Azane oxide, a tautomer of hydroxylamine.

In the previous post I described how hydronium hydroxide or H3O+…HO, an intermolecular tautomer of water, has recently been observed captured inside an organic cage[cite]10.1002/chem.201406383[/cite] and how the free-standing species in water can be captured computationally with the help of solvating water bridges. Here I explore azane oxide or H3N+-O, a tautomer of the better known hydroxylamine (H2N-OH).

The usual search[cite]10.14469/hpc/380[/cite] of the Cambridge structure database reveals only two (related) entries[cite]10.5517/CC14DDQN[/cite],[cite]10.5517/CCWS8LH[/cite] the second reported in 2015.[cite]10.1002/anie.201502919[/cite].


Now, location of hydrogen atoms is always a bit tricky, but here we see two species H3N+-OH…O-+NH3 connected by a strong hydrogen bond of 1.54Å (click on the above image to see this packing). However, it is noteworthy that the N-O bonds for each of these species are exactly the same length (1.412Å); one might have imagined that whether the oxygen carries a proton or not would affect its bond length to nitrogen. There is here a strong hint that energetically the azane oxide might be relatively low in energy relative to hydroxylamine and perhaps that the zwitterionic form might be favoured when captured with hydrogen bonds.

So certainly time for a computational exploration of this species. I am using the three water bridges as before, each comprised of three water molecules and the ωB97XD/6-311++G(d,p)/SCRF=water method. In fact the structure optimises[cite]10.14469/ch/192000[/cite] to a delightful propeller-like geometry in which bridges are formed from both two AND three waters across the ion-pair, with overall three-fold C3 symmetry (i.e. chiral! Indeed, this species has a predicted optical rotation of 40° at 589nm).


Hydroxylamine itself has a less symmetric arrangement of hydrogen bonds[cite]10.14469/ch/192001[/cite], with a free energy in fact very similar (within 1 kcal/mol) to the ion-pair isomer.
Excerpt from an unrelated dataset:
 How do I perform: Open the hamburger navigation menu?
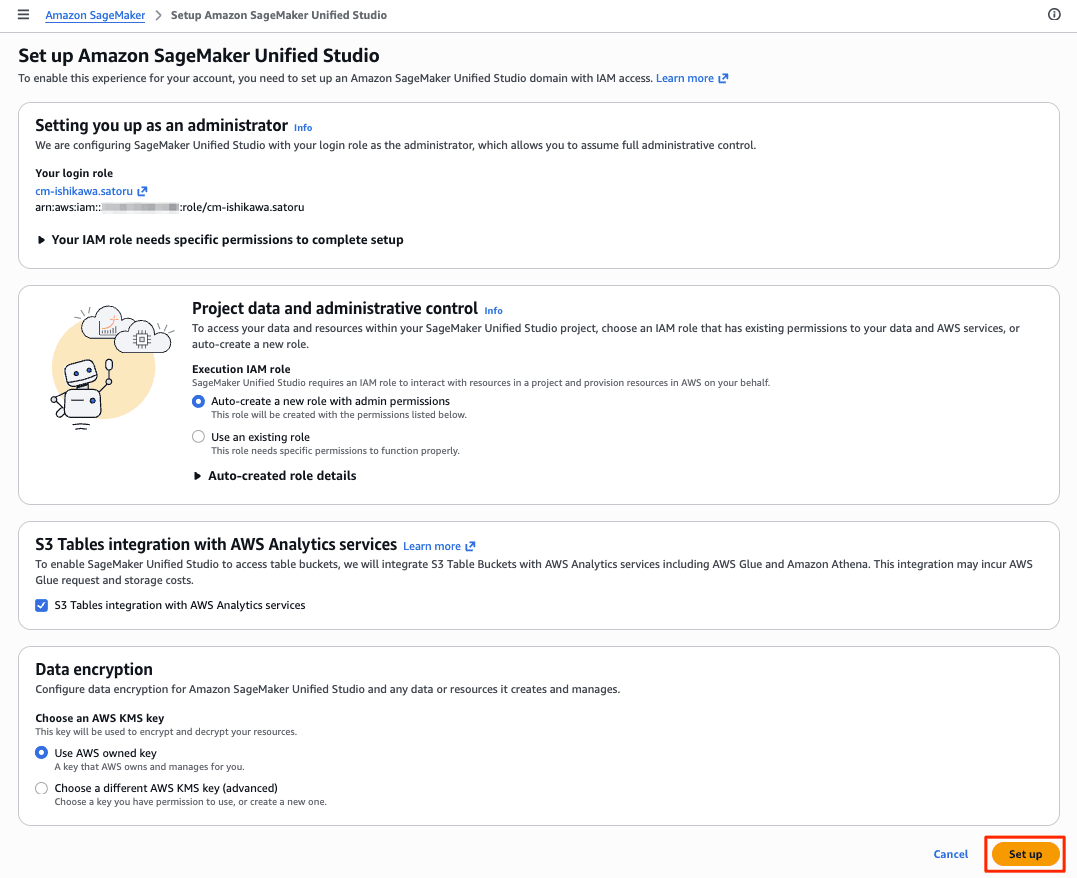(23, 14)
Here, a stochastic (statistical) exploration of all the various arrangements of water would be needed to be confident that the lowest energy form had been located. I would note that the N-O bond lengths in the ion-pair and neutral forms are respectively 1.399 and 1.435Å.


Certainly, this very brief computational look at azane oxide suggests that concentrations of this species in aqueous solutions of hydroxylamine might be appreciable (detectable). Its "trapping" inside a suitably designed cavity must be a realistic possibility (the cavity used to trap hydronium hydroxide probably does not have the correct dimensions for this purpose), as indeed illustrated in the two crystal structures noted above.

I have represented this species in ionic form, but you may find text books showing it in dative form, or H3N→O. My personal inclination is to always prefer the ionic form, if only because it enables connections/analogies such as the one here to hydronium hydroxide to be more easily made.